§ **Exercise aim**
Only the pictures should be dropped; copy the rest of the entries exactly.

Stored items

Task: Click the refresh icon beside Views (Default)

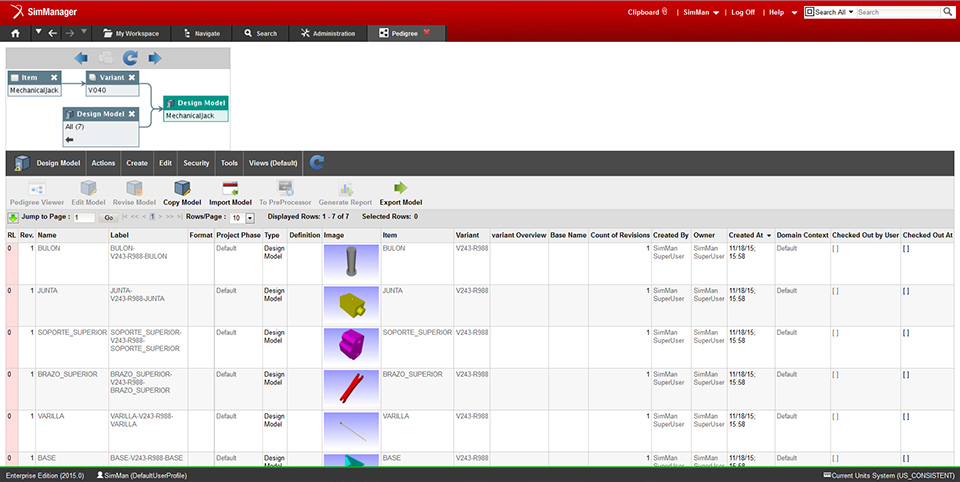Action: pos(317,162)
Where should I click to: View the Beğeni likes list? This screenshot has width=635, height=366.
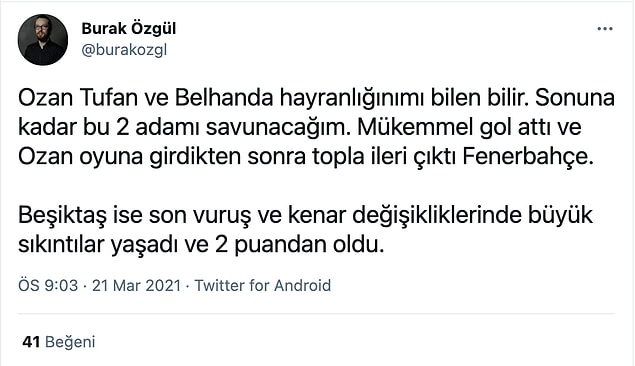70,342
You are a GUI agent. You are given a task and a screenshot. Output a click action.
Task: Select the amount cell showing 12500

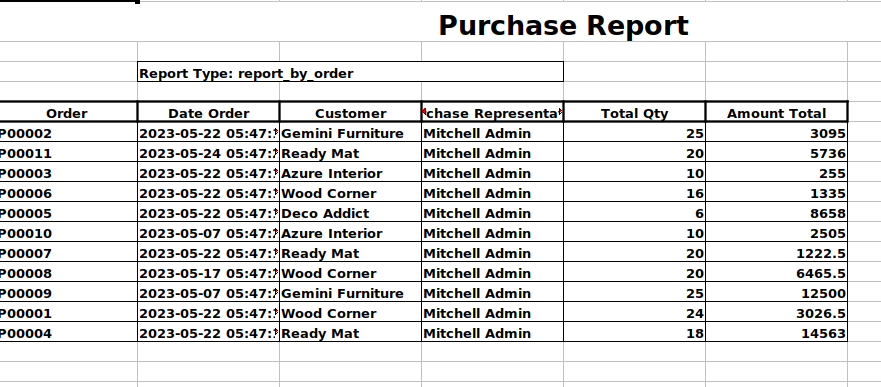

§ **Written response**
Task: Click the refresh icon beside Views (Default)

Action: pos(317,162)
Where should I click to: View the Beğeni likes list? This screenshot has width=635, height=366.
70,342
You are a GUI agent. You are given a task and a screenshot. Output a click action.
Task: Select the amount cell showing 12500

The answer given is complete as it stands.